* _Text section_
··········

I’ve always felt like my boobs make me a little too ‘present’.
Like they enter the room before I do. Like they’re a smudge of lipstick on my teeth, or a skirt tucked into my undies – something embarrassing that everyone else can see, even when I’m painfully unaware.
They make me visible in a way I don’t really want to be.
That’s why I was mortified when, while working as a waitress overseas, a man stared at my chest and asked, “are they real?”
I felt dirty. I felt humiliated. I felt like I had just been asking him what he wanted to drink and now a part of my body that was not at all relevant to the conversation had been brought up, and it was my responsibility to shut it down.
Listen: The case for body neutrality, instead of body positivity. Post continues after audio.
But how could I shut it down? If I said ‘yes,’ I thought, I would sound… proud of them. In a way I’m not particularly. They’re a body part, not some sort of achievement. Saying ‘yes’ would tell him something I didn’t think he had any right to know.

··········

* _Goal_
Transcribe the body image passage between "Like they enter" and "continues after audio.", inclusive. The data that comes next is not needed for this work.

[Screenshot and document location data]

··········

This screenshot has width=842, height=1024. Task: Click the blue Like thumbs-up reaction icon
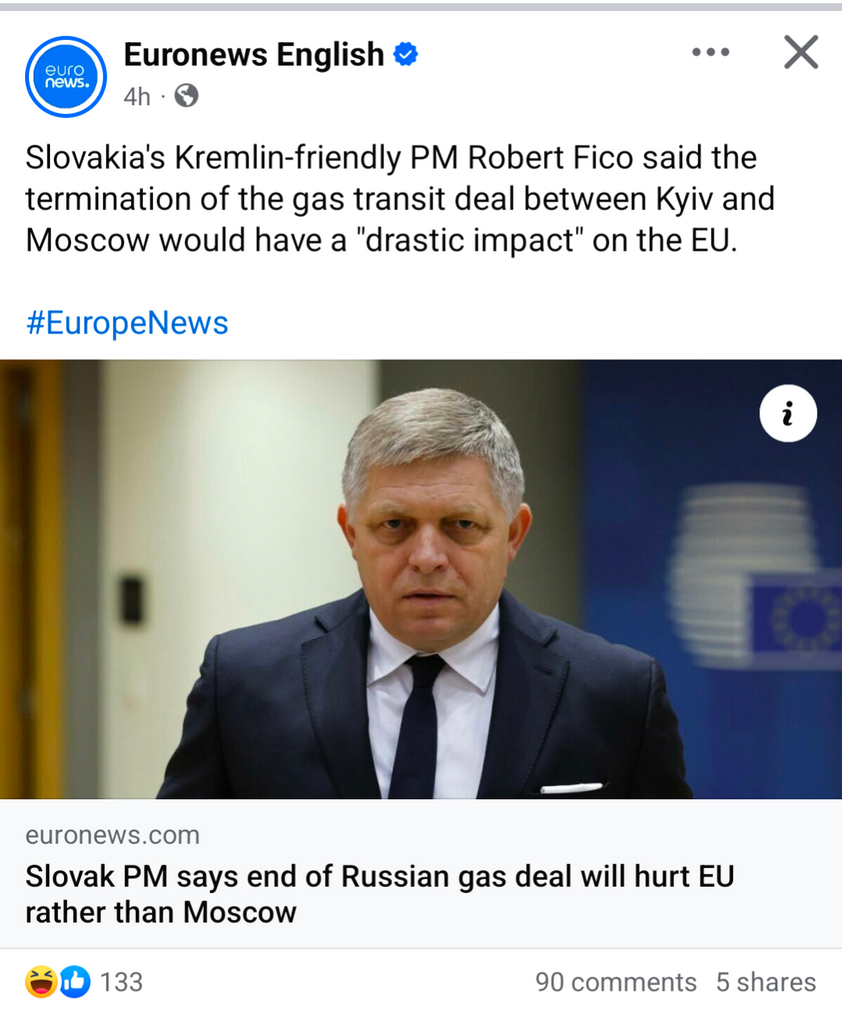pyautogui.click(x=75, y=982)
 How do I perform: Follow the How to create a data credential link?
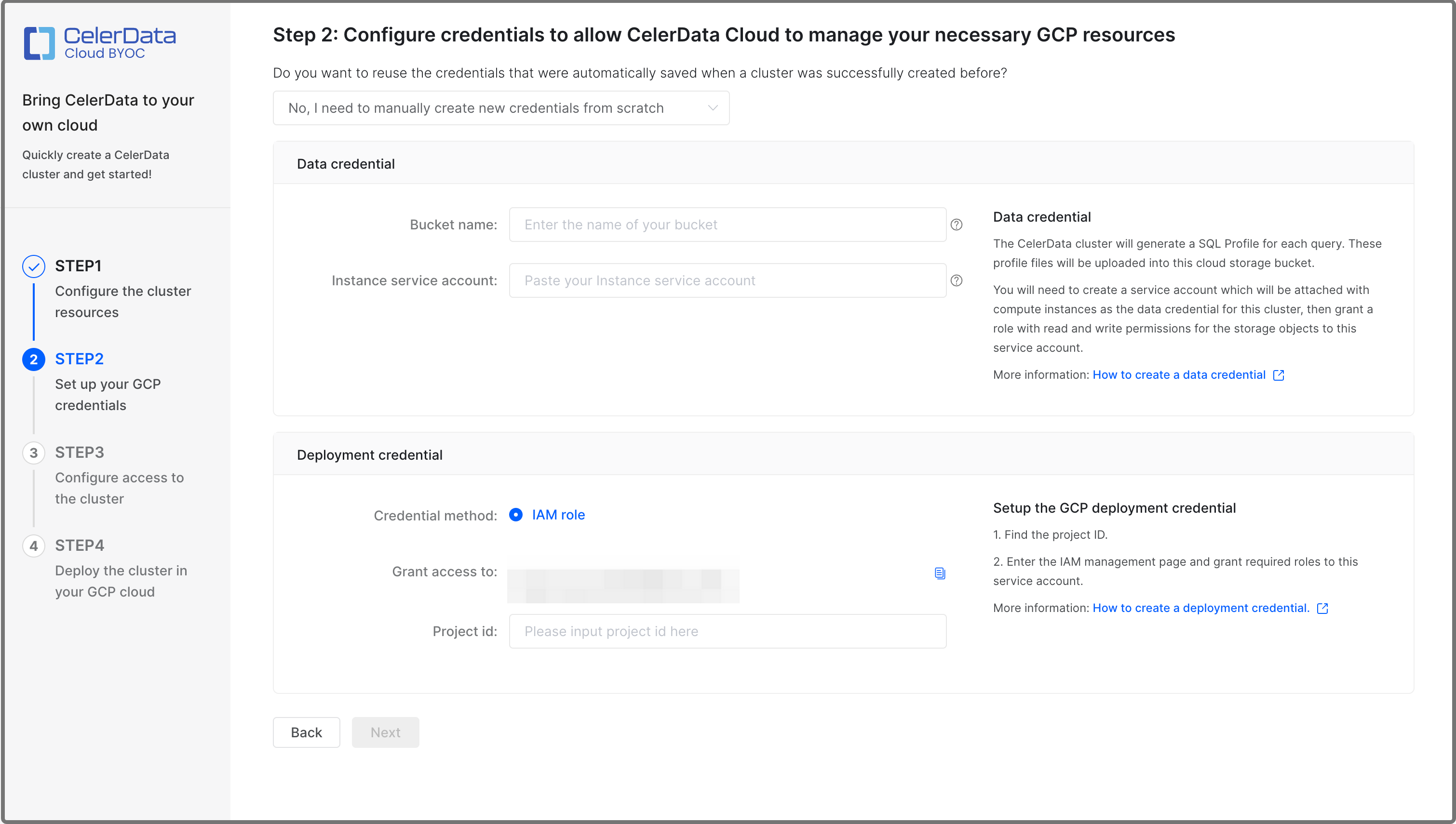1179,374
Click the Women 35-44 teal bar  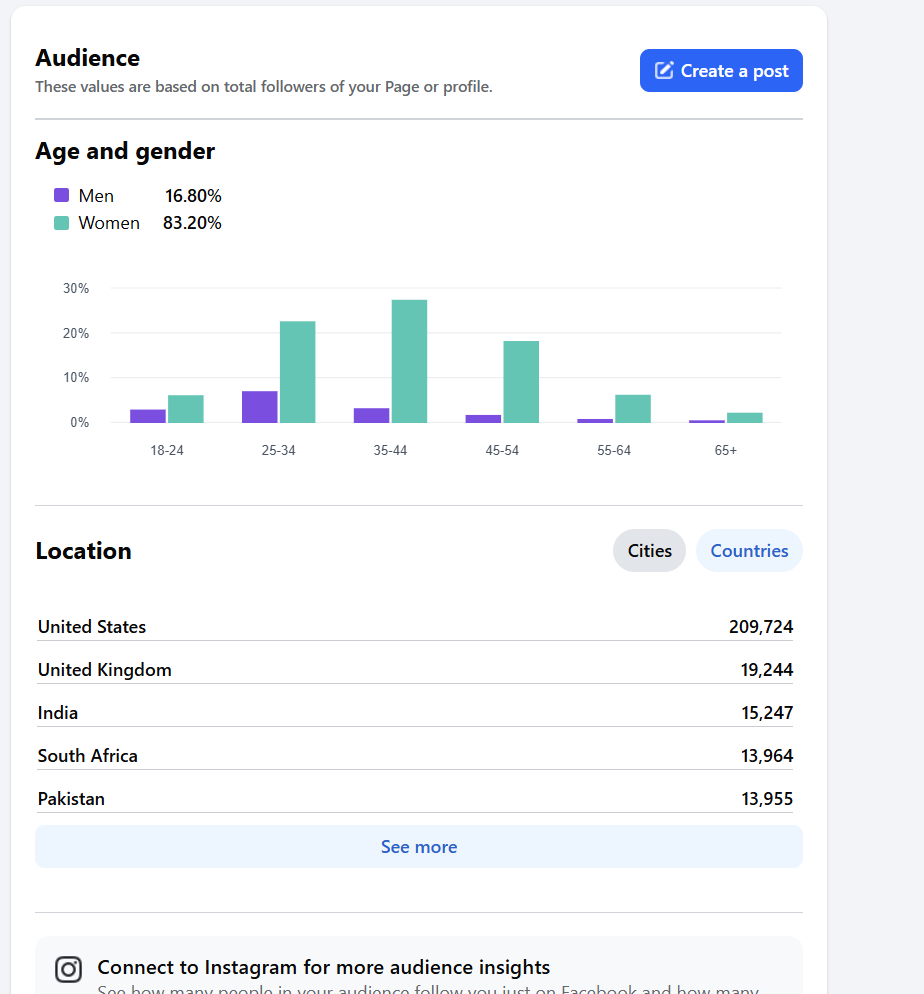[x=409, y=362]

··········

* _Answer for this exercise_
Like they enter the room before I do. Like they’re a smudge of lipstick on my teeth, or a skirt tucked into my undies – something embarrassing that everyone else can see, even when I’m painfully unaware.
They make me visible in a way I don’t really want to be.
That’s why I was mortified when, while working as a waitress overseas, a man stared at my chest and asked, “are they real?”
I felt dirty. I felt humiliated. I felt like I had just been asking him what he wanted to drink and now a part of my body that was not at all relevant to the conversation had been brought up, and it was my responsibility to shut it down.
Listen: The case for body neutrality, instead of body positivity. Post continues after audio.